● **PROBLEM STATEMENT**
Please copy out the listing from the line with "At what coordinates" up to and including the line with "coord(52,286)", with "red" substituted for "blue" and nothing else changed. Leave the pictures out of your answer.

● **THE RECORDS**
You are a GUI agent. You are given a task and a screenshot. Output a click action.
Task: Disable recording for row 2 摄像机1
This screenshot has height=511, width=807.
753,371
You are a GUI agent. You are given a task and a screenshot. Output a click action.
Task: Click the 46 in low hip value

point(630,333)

==

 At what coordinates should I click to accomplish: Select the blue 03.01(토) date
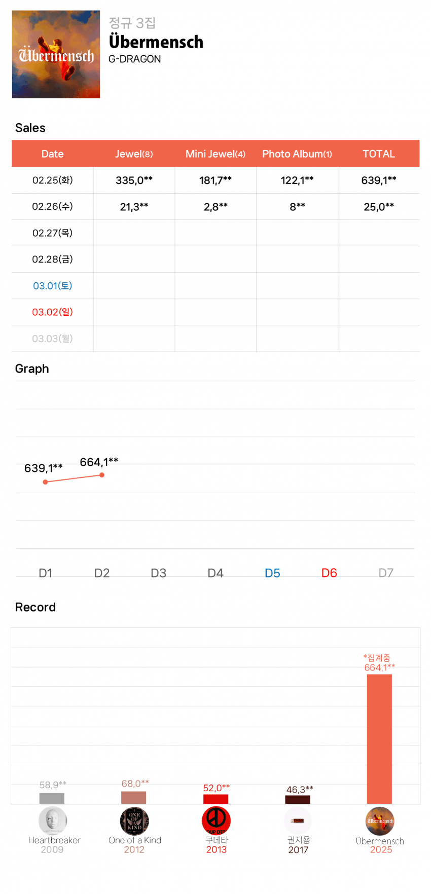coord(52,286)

● **COMPLETED TASK**
 At what coordinates should I click to accomplish: Select the red 03.01(토) date
coord(52,286)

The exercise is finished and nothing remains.